WORK TO COMPLETE: Up to and including the line with "Open a new browser", return every line from the start of the entries below exactly.

[Collected data]
========
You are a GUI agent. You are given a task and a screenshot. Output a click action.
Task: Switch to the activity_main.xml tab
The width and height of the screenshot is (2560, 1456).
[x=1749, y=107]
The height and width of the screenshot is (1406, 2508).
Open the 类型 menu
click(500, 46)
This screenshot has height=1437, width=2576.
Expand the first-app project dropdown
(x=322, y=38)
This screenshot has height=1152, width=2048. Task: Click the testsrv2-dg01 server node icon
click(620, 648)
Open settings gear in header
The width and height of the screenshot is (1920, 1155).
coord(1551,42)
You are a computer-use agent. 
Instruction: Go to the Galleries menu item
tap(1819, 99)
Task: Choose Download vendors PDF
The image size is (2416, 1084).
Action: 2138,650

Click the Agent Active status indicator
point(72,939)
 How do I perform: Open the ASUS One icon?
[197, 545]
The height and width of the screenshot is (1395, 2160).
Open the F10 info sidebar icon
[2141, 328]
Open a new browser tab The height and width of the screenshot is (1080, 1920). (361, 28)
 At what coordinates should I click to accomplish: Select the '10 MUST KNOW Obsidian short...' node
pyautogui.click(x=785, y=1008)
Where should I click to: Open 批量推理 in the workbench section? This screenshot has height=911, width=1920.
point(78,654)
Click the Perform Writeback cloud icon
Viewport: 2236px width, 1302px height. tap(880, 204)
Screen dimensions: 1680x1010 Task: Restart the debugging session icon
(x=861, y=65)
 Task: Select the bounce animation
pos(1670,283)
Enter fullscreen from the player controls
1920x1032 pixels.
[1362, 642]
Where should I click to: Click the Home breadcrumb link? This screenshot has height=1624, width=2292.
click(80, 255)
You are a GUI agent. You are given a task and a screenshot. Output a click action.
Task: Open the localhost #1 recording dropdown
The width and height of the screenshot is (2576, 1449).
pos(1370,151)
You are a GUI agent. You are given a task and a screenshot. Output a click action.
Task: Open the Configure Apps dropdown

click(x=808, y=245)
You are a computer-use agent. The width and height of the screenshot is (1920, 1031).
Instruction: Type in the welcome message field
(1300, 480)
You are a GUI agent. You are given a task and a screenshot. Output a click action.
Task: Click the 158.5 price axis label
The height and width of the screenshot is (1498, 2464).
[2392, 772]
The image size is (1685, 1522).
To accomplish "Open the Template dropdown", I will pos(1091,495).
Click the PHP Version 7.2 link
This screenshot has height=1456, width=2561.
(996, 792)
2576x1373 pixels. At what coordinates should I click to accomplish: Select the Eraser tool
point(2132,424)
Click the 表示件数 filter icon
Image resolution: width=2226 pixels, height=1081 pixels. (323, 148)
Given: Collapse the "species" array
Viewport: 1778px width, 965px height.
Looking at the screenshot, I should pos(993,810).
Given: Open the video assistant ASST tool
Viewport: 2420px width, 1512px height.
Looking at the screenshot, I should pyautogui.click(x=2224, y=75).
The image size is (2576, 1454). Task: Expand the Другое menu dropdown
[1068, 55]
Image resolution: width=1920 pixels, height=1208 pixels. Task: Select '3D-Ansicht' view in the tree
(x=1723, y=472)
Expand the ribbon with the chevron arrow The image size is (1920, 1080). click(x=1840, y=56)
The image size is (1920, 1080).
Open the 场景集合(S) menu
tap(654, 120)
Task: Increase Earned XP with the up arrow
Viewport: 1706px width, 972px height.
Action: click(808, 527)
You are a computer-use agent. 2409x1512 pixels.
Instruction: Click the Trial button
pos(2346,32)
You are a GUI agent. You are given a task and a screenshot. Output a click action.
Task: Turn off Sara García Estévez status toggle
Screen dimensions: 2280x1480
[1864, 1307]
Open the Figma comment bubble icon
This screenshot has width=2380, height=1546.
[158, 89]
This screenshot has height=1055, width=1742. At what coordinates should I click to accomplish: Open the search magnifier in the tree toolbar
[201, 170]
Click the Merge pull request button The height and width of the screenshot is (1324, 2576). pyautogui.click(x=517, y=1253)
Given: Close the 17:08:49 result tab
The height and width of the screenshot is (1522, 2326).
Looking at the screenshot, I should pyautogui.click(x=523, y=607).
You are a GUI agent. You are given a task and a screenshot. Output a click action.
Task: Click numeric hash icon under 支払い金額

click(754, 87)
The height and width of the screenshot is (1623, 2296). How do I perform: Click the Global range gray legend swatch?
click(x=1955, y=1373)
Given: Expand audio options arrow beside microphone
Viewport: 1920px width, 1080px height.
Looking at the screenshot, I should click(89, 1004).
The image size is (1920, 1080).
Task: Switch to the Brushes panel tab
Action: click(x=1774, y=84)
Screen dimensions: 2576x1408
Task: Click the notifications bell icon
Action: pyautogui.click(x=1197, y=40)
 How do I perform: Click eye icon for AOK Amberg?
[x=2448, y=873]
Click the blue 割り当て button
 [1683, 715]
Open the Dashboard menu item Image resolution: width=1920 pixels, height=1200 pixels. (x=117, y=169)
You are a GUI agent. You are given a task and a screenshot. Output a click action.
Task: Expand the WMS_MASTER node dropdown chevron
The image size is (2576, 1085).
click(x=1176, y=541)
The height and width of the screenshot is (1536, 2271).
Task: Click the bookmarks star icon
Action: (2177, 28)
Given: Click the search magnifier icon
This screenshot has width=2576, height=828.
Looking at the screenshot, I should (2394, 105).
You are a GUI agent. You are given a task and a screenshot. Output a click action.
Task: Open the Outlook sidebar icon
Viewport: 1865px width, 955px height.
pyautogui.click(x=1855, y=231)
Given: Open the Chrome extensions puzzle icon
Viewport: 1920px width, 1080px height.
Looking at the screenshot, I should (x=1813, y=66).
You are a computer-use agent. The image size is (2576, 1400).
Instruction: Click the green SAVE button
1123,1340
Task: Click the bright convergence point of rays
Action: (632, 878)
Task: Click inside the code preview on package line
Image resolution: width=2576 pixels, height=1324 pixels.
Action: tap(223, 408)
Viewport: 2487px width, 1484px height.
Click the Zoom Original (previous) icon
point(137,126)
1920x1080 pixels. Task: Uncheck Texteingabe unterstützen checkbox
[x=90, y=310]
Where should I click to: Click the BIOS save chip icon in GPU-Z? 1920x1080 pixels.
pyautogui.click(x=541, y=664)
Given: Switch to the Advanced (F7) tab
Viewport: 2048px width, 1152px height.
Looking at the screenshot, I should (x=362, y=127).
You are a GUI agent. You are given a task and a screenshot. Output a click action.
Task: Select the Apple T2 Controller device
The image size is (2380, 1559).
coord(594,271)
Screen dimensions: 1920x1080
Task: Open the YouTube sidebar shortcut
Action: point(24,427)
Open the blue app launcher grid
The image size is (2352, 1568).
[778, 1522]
========
RESPONSE AREA:
You are a GUI agent. You are given a task and a screenshot. Output a click action.
Task: Switch to the activity_main.xml tab
The width and height of the screenshot is (2560, 1456).
[x=1749, y=107]
The height and width of the screenshot is (1406, 2508).
Open the 类型 menu
click(500, 46)
This screenshot has height=1437, width=2576.
Expand the first-app project dropdown
(x=322, y=38)
This screenshot has height=1152, width=2048. Task: Click the testsrv2-dg01 server node icon
click(620, 648)
Open settings gear in header
The width and height of the screenshot is (1920, 1155).
coord(1551,42)
You are a computer-use agent. 
Instruction: Go to the Galleries menu item
tap(1819, 99)
Task: Choose Download vendors PDF
The image size is (2416, 1084).
Action: 2138,650

Click the Agent Active status indicator
point(72,939)
 How do I perform: Open the ASUS One icon?
[197, 545]
The height and width of the screenshot is (1395, 2160).
Open the F10 info sidebar icon
[2141, 328]
Open a new browser tab The height and width of the screenshot is (1080, 1920). (361, 28)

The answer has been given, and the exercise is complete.